L'exagération s'apprécie du point de vue des
intérêts des héritiers : elle suppose que trop d'argent ait
été, par le canal de l'assurance vie mis hors d'atteinte du
rapport ou de la réduction. Autrement dit, l'assurance vie permet de
rompre l'égalité, que sanctionne le rapport, ou d'éluder
la réserve, que sanctionne la réduction, pourvu que ce soit avec
modération. L'appréciation de l'exagération au jour du
versement ne paraît pas non plus rassurant. Moyennant quoi, si le
souscripteur, riche au moment où il a souscrit, meurt ruiné, les
enfants ne pourront invoquer ni rapport ni atteinte à leur
réserve.
Soyons clair, insiste Grimadi : il ne s'agit pas ici de
dénoncer le risque d'un arbitraire judiciaire, mais de déplorer
l'intrusion d'une sorte de principe de proportionnalité dans un domaine,
celui du règlement successoral, où il n'a pas sa place. Là
où les conflits naissent et s'apaisent rarement, il n'est pas bon que
les droits de chacun dépendent de la mise en oeuvre d'une notion aussi
imprécise - comme le dit la Cour d'arbitrage de Belgique dans son
arrêt du 26 mai 1999 - que celles des primes manifestement
exagérées eu égard aux facultés du souscripteur.

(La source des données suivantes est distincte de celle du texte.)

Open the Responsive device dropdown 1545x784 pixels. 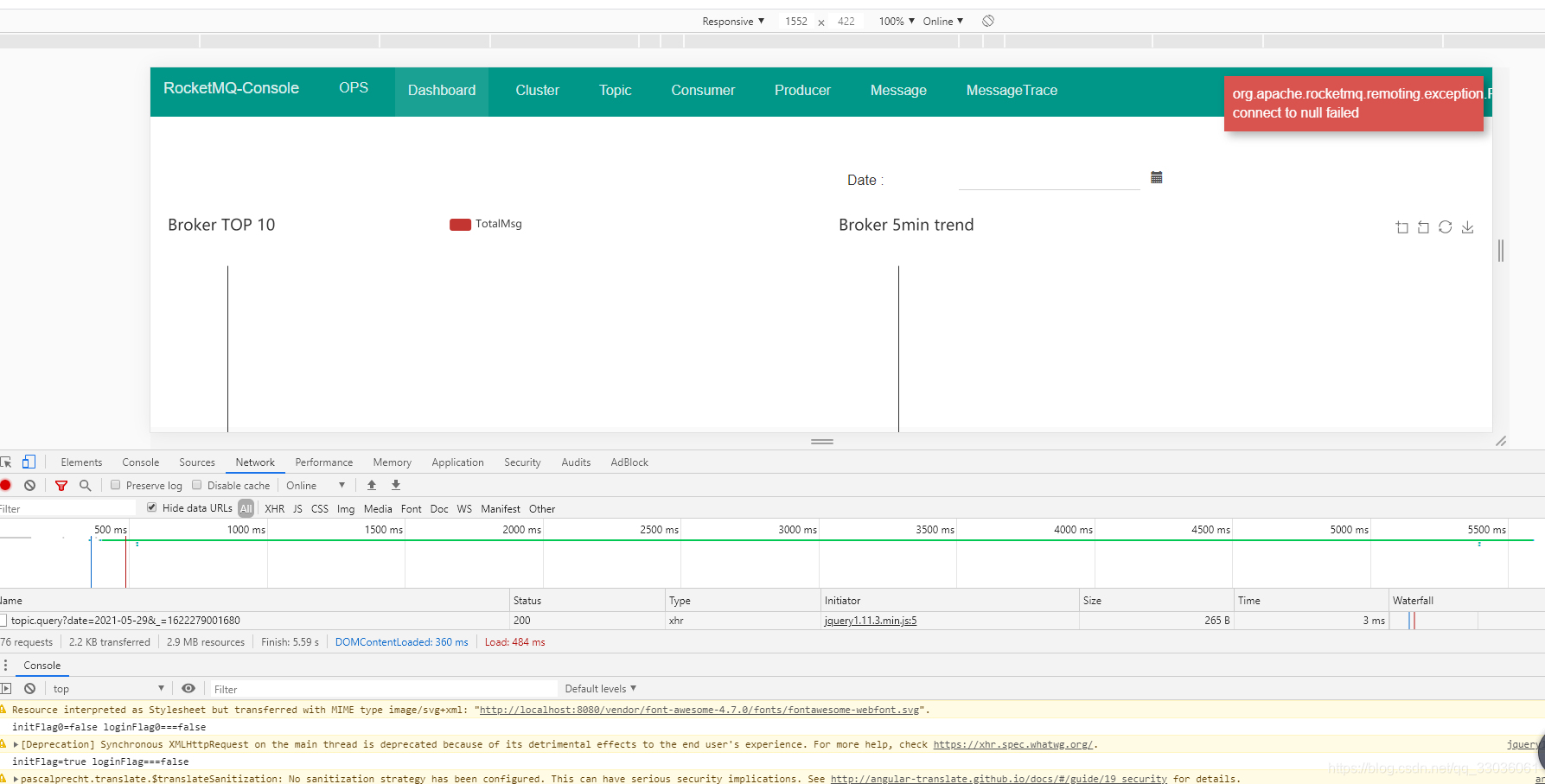731,21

Enfin, ce qui vient d'être jugé sur le terrain
successoral a-t-il quelque portée sur le terrain des régimes
matrimoniaux ? Les arrêts rendus en chambre mixte remettent-ils en cause
la célèbre jurisprudence Praslicka, suivant laquelle si
un contrat d'assurance vie souscrit par un époux commun en biens au
moyen des deniers communs est en cours lors de la dissolution du régime,
sa valeur de rachat figure à l'actif de la communauté ?

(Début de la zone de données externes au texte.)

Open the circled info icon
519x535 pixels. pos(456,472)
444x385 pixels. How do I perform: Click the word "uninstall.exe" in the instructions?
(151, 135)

Critiquée sur le fondement de l'article L. 132-16 du Code des
assurances, la jurisprudence Praslicka semble conserver toute sa
valeur. Car il ne suffit pas de remettre à un assureur des deniers
communs pour que, par l'effet d'une étrange alchimie, les deniers qu'il
vous rend soient les propres, ainsi conclut Grimaldi.
Qu'en est-il de la jurisprudence d'après
requalification ?
B/ La jurisprudence et l'après requalification.

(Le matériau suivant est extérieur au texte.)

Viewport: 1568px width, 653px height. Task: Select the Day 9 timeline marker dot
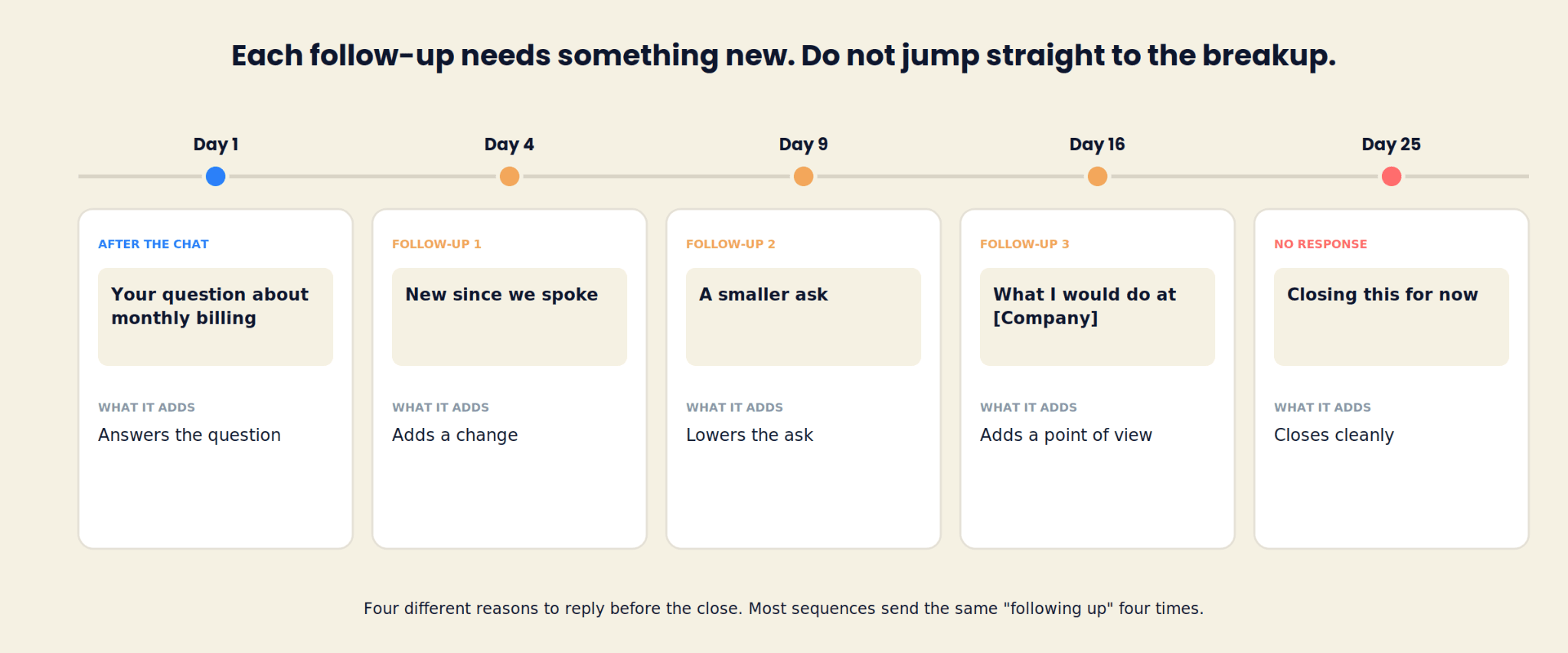[x=804, y=177]
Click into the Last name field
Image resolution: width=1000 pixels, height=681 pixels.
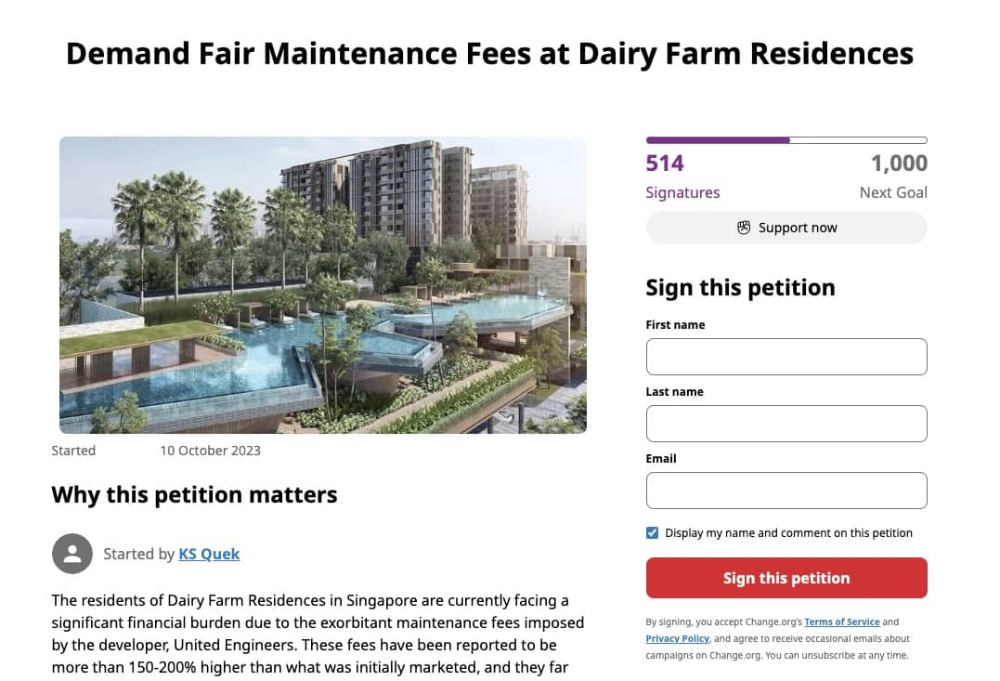[786, 424]
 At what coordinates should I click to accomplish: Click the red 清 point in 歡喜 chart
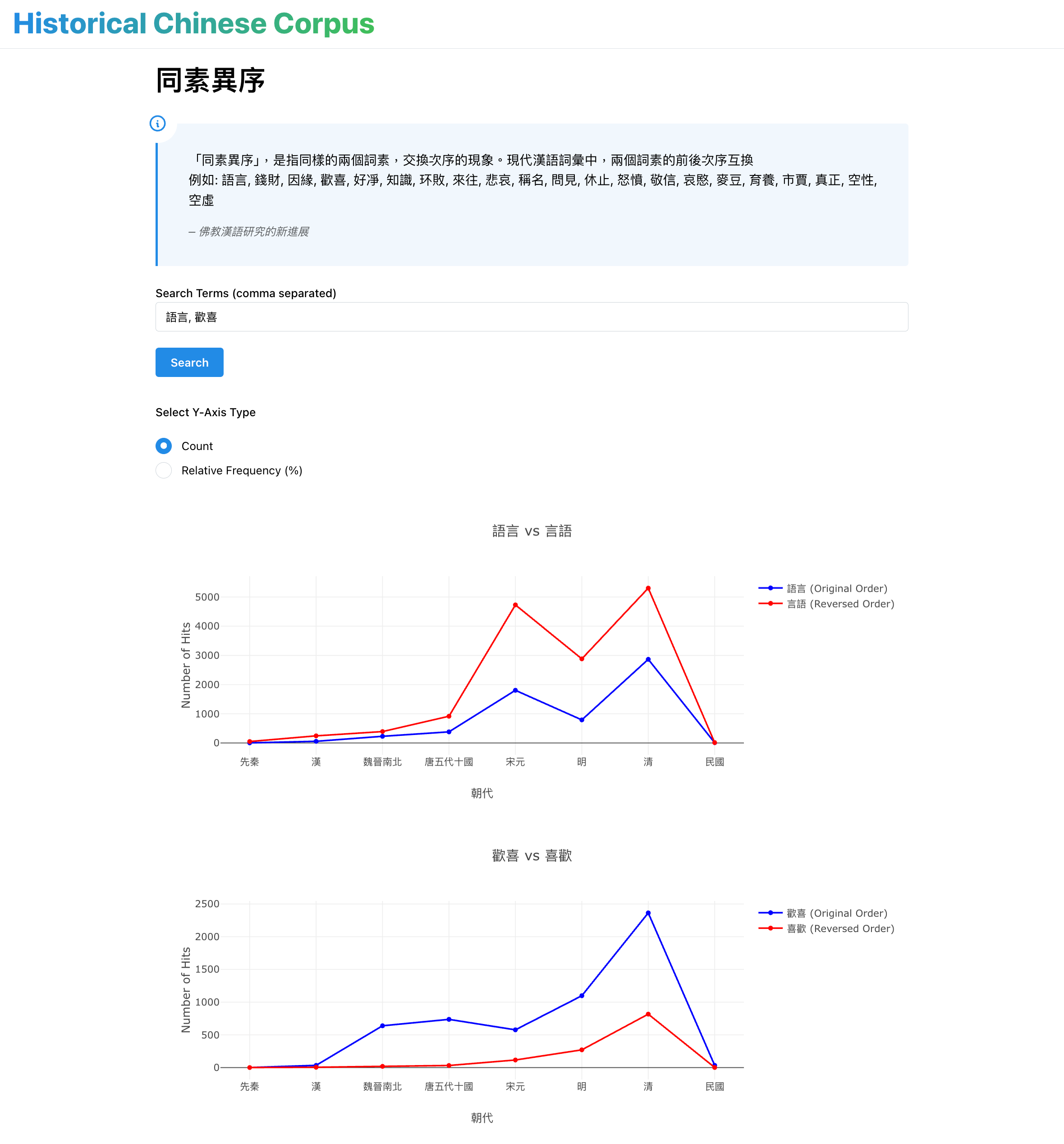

Les arrêts rendus par la Chambre mixte de la Cour de
cassation en date du 23 novembre 2004 mériteraient l'appellation
d'arrêts de principe. Il s'agit des premiers arrêts rendus par la
Cour de cassation sur cette question débattue depuis plus d'une dizaine
d'années, tant sur le plan doctrinal que judiciaire.
Dans ces arrêts, la Cour donne une définition de
l'aléa en assurance vie: "le contrat d'assurance dont les effets
dépendent de la durée de la vie humaine comporte un aléa
... et constitue un contrat d'assurance sur la vie". La Cour de cassation
affirme ainsi son rôle normatif sur le contrôle de la notion
d'aléa, essence même du contrat d'assurance. Elle précise
par ailleurs, la règle des primes manifestement exagérées
eu égard aux facultés du souscripteur, c'est donc pour la
première fois que la Cour précise à quel moment il faut se
placer pour apprécier le caractère manifestement
exagéré des primes versées exerçant ainsi un
contrôle de la notion de primes manifestement exagérées.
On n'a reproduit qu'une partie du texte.